**ACTION ITEM:** The records below should be written out again, exactly.

**EXCERPTED RECORDS:**
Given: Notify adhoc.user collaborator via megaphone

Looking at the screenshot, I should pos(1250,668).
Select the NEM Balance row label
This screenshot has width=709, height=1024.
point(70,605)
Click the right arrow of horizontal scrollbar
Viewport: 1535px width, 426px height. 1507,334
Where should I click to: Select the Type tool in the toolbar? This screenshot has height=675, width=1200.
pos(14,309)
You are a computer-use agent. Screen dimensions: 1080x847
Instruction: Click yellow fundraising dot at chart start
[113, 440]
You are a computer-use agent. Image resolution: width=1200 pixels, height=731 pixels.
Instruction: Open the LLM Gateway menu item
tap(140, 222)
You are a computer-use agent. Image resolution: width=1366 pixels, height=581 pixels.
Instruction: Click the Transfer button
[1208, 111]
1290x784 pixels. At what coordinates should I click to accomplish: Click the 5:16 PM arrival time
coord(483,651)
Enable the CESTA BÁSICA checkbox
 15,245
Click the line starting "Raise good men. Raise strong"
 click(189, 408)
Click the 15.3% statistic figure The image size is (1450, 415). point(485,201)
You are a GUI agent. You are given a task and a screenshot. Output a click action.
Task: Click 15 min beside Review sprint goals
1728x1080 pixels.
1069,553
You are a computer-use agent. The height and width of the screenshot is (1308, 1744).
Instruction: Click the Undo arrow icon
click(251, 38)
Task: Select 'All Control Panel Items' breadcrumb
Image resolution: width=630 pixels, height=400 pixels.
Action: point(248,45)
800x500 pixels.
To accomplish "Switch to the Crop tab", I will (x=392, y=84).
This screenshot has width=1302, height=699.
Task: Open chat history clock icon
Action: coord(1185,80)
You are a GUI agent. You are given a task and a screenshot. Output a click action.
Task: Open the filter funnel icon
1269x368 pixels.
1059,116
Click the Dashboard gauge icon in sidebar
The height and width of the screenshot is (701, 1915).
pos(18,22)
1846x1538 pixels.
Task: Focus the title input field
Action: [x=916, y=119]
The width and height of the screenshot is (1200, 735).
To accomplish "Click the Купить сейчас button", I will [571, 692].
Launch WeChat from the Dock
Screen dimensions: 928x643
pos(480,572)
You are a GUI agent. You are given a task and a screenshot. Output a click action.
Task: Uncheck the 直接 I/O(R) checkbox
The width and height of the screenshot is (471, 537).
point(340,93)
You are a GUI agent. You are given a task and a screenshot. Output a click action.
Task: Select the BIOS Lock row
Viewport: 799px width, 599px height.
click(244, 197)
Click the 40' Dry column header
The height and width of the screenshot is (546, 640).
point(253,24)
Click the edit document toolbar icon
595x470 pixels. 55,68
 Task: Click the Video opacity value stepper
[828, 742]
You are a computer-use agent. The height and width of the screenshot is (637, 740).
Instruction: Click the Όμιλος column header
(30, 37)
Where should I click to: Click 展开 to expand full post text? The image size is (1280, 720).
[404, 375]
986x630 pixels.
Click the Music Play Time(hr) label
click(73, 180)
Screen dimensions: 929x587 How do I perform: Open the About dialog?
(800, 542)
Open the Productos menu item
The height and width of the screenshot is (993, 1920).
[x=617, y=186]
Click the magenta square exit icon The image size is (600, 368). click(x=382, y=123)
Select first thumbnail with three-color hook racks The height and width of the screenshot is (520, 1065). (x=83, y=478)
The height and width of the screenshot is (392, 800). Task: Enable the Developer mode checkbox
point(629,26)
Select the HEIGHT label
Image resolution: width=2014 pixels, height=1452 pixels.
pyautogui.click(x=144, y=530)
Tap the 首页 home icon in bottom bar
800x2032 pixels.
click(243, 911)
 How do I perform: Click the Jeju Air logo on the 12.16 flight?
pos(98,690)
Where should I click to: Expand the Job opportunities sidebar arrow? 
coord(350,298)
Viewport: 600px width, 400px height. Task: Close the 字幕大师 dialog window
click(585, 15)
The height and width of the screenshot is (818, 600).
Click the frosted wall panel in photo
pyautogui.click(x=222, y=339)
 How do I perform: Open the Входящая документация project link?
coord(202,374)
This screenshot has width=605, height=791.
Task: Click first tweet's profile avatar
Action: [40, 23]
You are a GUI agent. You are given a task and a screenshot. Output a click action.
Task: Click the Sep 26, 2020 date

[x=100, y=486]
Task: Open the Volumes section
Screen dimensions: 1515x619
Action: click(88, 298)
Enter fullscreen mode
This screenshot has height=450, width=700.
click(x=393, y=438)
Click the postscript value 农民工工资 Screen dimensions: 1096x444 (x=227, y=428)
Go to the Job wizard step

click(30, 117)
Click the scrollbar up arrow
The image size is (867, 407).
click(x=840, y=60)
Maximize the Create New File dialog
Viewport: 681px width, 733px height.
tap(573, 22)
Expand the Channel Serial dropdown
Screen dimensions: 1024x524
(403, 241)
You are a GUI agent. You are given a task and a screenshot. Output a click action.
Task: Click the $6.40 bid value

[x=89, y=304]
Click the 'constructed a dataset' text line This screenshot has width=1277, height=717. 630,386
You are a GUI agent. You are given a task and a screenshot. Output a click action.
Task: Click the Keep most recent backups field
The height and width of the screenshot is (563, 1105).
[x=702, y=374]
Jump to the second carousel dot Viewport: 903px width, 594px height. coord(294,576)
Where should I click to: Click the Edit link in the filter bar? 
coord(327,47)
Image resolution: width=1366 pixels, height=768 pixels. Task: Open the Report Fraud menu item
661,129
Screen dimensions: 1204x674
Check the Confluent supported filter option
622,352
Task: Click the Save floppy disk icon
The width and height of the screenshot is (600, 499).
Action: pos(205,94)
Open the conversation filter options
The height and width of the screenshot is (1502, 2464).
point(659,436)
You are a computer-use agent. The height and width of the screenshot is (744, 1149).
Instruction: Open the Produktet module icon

**THE COMPLETED TASK:**
Given: Notify adhoc.user collaborator via megaphone

Looking at the screenshot, I should pos(1250,668).
Select the NEM Balance row label
This screenshot has width=709, height=1024.
point(70,605)
Click the right arrow of horizontal scrollbar
Viewport: 1535px width, 426px height. 1507,334
Where should I click to: Select the Type tool in the toolbar? This screenshot has height=675, width=1200.
pos(14,309)
You are a computer-use agent. Screen dimensions: 1080x847
Instruction: Click yellow fundraising dot at chart start
[113, 440]
You are a computer-use agent. Image resolution: width=1200 pixels, height=731 pixels.
Instruction: Open the LLM Gateway menu item
tap(140, 222)
You are a computer-use agent. Image resolution: width=1366 pixels, height=581 pixels.
Instruction: Click the Transfer button
[1208, 111]
1290x784 pixels. At what coordinates should I click to accomplish: Click the 5:16 PM arrival time
coord(483,651)
Enable the CESTA BÁSICA checkbox
 15,245
Click the line starting "Raise good men. Raise strong"
 click(189, 408)
Click the 15.3% statistic figure The image size is (1450, 415). point(485,201)
You are a GUI agent. You are given a task and a screenshot. Output a click action.
Task: Click 15 min beside Review sprint goals
1728x1080 pixels.
1069,553
You are a computer-use agent. The height and width of the screenshot is (1308, 1744).
Instruction: Click the Undo arrow icon
click(251, 38)
Task: Select 'All Control Panel Items' breadcrumb
Image resolution: width=630 pixels, height=400 pixels.
Action: point(248,45)
800x500 pixels.
To accomplish "Switch to the Crop tab", I will (x=392, y=84).
This screenshot has width=1302, height=699.
Task: Open chat history clock icon
Action: coord(1185,80)
You are a GUI agent. You are given a task and a screenshot. Output a click action.
Task: Open the filter funnel icon
1269x368 pixels.
1059,116
Click the Dashboard gauge icon in sidebar
The height and width of the screenshot is (701, 1915).
pos(18,22)
1846x1538 pixels.
Task: Focus the title input field
Action: [x=916, y=119]
The width and height of the screenshot is (1200, 735).
To accomplish "Click the Купить сейчас button", I will [571, 692].
Launch WeChat from the Dock
Screen dimensions: 928x643
pos(480,572)
You are a GUI agent. You are given a task and a screenshot. Output a click action.
Task: Uncheck the 直接 I/O(R) checkbox
The width and height of the screenshot is (471, 537).
point(340,93)
You are a GUI agent. You are given a task and a screenshot. Output a click action.
Task: Select the BIOS Lock row
Viewport: 799px width, 599px height.
click(244, 197)
Click the 40' Dry column header
The height and width of the screenshot is (546, 640).
point(253,24)
Click the edit document toolbar icon
595x470 pixels. 55,68
 Task: Click the Video opacity value stepper
[828, 742]
You are a computer-use agent. The height and width of the screenshot is (637, 740).
Instruction: Click the Όμιλος column header
(30, 37)
Where should I click to: Click 展开 to expand full post text? The image size is (1280, 720).
[404, 375]
986x630 pixels.
Click the Music Play Time(hr) label
click(73, 180)
Screen dimensions: 929x587 How do I perform: Open the About dialog?
(800, 542)
Open the Productos menu item
The height and width of the screenshot is (993, 1920).
[x=617, y=186]
Click the magenta square exit icon The image size is (600, 368). click(x=382, y=123)
Select first thumbnail with three-color hook racks The height and width of the screenshot is (520, 1065). (x=83, y=478)
The height and width of the screenshot is (392, 800). Task: Enable the Developer mode checkbox
point(629,26)
Select the HEIGHT label
Image resolution: width=2014 pixels, height=1452 pixels.
pyautogui.click(x=144, y=530)
Tap the 首页 home icon in bottom bar
800x2032 pixels.
click(243, 911)
 How do I perform: Click the Jeju Air logo on the 12.16 flight?
pos(98,690)
Where should I click to: Expand the Job opportunities sidebar arrow? 
coord(350,298)
Viewport: 600px width, 400px height. Task: Close the 字幕大师 dialog window
click(585, 15)
The height and width of the screenshot is (818, 600).
Click the frosted wall panel in photo
pyautogui.click(x=222, y=339)
 How do I perform: Open the Входящая документация project link?
coord(202,374)
This screenshot has width=605, height=791.
Task: Click first tweet's profile avatar
Action: [40, 23]
You are a GUI agent. You are given a task and a screenshot. Output a click action.
Task: Click the Sep 26, 2020 date

[x=100, y=486]
Task: Open the Volumes section
Screen dimensions: 1515x619
Action: click(88, 298)
Enter fullscreen mode
This screenshot has height=450, width=700.
click(x=393, y=438)
Click the postscript value 农民工工资 Screen dimensions: 1096x444 (x=227, y=428)
Go to the Job wizard step

click(30, 117)
Click the scrollbar up arrow
The image size is (867, 407).
click(x=840, y=60)
Maximize the Create New File dialog
Viewport: 681px width, 733px height.
tap(573, 22)
Expand the Channel Serial dropdown
Screen dimensions: 1024x524
(403, 241)
You are a GUI agent. You are given a task and a screenshot. Output a click action.
Task: Click the $6.40 bid value

[x=89, y=304]
Click the 'constructed a dataset' text line This screenshot has width=1277, height=717. 630,386
You are a GUI agent. You are given a task and a screenshot. Output a click action.
Task: Click the Keep most recent backups field
The height and width of the screenshot is (563, 1105).
[x=702, y=374]
Jump to the second carousel dot Viewport: 903px width, 594px height. coord(294,576)
Where should I click to: Click the Edit link in the filter bar? 
coord(327,47)
Image resolution: width=1366 pixels, height=768 pixels. Task: Open the Report Fraud menu item
661,129
Screen dimensions: 1204x674
Check the Confluent supported filter option
622,352
Task: Click the Save floppy disk icon
The width and height of the screenshot is (600, 499).
Action: pos(205,94)
Open the conversation filter options
The height and width of the screenshot is (1502, 2464).
point(659,436)
You are a computer-use agent. The height and width of the screenshot is (744, 1149).
Instruction: Open the Produktet module icon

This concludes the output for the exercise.